Despite limitations, our investigation reveals two findings about the RPMS content and the likelihood of encountering various issues relating to the implementation process during the design phase. Firstly, the RPMS programme is not only a technological innovation, something which is often outlined, but also an organisational innovation. This means that it is important to acknowledge the use of IT in conjunction with human practices and in a specific context (i.e. in our case, the 2 NNs and their relationship with other healthcare professionals).
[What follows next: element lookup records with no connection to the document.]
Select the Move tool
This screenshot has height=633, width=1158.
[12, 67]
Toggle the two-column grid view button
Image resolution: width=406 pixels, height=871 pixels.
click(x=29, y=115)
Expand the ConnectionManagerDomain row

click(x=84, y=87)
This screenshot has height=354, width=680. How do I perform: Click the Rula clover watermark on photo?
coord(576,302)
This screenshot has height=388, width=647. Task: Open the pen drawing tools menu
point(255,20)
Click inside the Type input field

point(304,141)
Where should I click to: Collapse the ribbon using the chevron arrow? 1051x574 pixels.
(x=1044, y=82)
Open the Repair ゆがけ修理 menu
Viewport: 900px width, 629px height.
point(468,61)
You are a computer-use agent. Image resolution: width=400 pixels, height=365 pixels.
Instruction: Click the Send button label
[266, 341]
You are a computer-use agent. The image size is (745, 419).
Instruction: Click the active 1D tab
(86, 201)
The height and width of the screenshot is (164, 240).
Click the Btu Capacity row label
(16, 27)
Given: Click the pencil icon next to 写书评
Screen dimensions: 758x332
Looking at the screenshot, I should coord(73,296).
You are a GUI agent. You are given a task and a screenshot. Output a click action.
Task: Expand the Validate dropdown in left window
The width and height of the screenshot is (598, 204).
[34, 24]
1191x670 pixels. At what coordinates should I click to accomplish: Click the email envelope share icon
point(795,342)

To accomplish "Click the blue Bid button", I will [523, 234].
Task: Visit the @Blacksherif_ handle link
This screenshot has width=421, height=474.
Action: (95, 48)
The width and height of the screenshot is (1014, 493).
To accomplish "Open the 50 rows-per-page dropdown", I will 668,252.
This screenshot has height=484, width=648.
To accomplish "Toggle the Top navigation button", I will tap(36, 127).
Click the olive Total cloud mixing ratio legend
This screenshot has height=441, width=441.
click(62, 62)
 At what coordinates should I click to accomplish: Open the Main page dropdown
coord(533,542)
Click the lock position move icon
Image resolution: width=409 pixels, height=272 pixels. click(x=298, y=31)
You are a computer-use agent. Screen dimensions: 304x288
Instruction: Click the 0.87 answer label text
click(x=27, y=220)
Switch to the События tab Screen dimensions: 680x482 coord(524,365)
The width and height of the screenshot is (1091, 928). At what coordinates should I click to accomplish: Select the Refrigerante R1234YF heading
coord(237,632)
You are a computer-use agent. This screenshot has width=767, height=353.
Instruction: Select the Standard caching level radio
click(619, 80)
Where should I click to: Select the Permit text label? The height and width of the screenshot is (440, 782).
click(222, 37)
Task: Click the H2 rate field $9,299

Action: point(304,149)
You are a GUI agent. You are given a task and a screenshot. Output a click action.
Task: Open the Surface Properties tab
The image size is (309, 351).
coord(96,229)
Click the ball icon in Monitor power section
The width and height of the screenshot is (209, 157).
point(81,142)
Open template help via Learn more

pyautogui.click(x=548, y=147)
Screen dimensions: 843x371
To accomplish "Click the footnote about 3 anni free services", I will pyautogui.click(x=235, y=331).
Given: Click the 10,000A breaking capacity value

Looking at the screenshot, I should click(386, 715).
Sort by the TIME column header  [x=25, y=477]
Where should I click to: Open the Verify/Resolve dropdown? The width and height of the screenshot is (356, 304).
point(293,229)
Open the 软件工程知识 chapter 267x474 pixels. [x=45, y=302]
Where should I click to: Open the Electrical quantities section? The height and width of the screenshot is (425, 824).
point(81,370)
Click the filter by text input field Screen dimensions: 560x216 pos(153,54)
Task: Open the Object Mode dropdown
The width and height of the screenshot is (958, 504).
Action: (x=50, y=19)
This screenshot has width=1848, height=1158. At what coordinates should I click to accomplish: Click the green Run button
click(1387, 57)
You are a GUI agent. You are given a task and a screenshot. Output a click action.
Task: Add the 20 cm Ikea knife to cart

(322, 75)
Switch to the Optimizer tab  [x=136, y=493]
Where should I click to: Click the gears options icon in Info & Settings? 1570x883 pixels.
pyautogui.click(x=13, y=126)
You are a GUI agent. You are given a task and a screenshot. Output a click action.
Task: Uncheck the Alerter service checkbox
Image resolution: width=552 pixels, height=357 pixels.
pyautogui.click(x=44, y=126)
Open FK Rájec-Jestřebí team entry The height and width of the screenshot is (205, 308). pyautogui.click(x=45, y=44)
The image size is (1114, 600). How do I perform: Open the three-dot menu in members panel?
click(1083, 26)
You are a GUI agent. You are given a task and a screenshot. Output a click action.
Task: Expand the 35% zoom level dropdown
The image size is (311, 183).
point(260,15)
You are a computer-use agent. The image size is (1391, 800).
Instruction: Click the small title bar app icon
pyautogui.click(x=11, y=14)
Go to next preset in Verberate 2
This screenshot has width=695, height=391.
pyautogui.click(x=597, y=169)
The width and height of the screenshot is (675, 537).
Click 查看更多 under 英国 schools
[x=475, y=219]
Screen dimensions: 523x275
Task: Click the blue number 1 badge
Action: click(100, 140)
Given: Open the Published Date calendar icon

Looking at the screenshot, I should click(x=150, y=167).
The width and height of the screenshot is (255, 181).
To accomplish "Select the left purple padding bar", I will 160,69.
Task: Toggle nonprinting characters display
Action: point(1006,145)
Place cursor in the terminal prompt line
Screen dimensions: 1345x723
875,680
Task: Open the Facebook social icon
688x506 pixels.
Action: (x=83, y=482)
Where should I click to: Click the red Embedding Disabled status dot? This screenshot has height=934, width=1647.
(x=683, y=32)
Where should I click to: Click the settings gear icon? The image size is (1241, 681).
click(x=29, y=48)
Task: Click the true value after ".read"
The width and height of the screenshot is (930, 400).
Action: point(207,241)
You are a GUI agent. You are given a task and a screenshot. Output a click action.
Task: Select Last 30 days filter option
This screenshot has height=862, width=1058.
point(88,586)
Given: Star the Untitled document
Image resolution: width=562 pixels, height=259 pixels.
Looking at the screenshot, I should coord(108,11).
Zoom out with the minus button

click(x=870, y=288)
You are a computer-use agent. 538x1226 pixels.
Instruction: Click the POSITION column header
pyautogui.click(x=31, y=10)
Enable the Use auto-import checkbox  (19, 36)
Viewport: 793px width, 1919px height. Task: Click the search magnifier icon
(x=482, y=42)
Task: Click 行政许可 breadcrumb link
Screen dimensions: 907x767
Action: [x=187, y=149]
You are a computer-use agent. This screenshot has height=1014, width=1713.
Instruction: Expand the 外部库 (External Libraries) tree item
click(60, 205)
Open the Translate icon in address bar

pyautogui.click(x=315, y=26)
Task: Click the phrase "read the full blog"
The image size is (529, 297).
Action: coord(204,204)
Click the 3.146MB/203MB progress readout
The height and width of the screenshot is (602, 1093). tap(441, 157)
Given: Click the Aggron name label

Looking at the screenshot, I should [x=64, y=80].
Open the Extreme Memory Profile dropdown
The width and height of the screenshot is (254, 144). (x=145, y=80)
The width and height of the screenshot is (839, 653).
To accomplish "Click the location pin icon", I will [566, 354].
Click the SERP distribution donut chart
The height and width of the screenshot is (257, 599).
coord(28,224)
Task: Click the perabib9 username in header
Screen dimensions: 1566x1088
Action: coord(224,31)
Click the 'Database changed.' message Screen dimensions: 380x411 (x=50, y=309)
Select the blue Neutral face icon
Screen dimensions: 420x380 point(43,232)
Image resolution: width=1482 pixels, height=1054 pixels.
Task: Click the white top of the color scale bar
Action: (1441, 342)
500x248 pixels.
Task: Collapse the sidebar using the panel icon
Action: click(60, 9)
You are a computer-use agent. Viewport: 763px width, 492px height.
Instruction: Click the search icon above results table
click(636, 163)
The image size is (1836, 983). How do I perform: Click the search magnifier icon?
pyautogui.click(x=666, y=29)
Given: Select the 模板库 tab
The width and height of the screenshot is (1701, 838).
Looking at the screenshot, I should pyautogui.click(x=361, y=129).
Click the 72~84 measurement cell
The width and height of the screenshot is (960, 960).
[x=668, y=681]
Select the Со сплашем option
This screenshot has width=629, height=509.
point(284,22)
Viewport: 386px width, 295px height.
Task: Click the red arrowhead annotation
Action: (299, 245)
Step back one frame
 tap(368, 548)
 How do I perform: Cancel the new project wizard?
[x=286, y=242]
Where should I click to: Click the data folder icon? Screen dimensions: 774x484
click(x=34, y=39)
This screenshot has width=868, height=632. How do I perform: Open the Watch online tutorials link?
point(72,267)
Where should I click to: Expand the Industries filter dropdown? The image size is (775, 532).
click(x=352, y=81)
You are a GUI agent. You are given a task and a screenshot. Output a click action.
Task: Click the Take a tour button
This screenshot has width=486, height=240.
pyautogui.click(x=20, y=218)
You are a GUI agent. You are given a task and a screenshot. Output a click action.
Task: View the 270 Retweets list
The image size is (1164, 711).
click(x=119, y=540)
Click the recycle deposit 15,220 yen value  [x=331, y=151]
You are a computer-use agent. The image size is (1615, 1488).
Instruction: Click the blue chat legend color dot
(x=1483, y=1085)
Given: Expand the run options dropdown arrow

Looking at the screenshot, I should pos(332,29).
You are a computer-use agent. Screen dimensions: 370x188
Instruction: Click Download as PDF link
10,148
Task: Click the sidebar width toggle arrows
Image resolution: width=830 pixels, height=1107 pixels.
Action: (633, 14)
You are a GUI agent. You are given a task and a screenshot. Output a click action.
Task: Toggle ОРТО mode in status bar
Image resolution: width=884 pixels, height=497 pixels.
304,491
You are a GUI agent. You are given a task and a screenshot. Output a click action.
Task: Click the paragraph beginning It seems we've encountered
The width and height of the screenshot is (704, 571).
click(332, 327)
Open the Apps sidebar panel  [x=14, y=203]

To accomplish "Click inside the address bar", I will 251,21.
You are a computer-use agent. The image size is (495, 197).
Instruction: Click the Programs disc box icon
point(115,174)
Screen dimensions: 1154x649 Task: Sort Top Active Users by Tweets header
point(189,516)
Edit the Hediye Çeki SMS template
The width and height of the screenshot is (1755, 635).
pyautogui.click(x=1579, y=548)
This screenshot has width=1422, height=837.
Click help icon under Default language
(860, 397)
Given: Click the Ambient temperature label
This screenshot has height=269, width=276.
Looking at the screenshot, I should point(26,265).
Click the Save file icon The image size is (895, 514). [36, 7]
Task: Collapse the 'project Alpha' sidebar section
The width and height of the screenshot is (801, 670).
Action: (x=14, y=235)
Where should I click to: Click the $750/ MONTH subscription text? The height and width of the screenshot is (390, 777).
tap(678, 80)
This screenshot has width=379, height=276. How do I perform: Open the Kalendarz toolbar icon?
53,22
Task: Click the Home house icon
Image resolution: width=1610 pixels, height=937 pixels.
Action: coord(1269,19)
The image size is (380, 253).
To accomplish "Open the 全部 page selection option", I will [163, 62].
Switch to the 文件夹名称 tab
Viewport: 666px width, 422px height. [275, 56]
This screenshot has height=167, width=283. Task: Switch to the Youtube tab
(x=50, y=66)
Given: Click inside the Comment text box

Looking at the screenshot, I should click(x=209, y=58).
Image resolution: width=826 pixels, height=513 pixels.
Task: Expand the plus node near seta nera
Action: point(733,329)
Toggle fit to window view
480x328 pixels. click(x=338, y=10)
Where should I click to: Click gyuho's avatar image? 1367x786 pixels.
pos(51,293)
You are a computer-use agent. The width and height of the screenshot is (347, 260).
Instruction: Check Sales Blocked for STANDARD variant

Secondly, this study confirms that the design phase of RPMS and, more generally, of any organisational intervention, must not be overlooked. As regards the methodological aspects of designing complex healthcare interventions, we wish to emphasise the fact that incorporation of the local context and relevant process evaluation are crucial in order to design an appropriate intervention programme and promote acceptance by users. Research programmes must therefore include the relevant dedicated stages. These preliminary phases warrant a constant review of the intervention content in order to ensure that it is fit for purpose in the given context. This should help to increase the likelihood of implementing an intervention programme in the most appropriate manner, which is a current issue in modern healthcare delivery systems.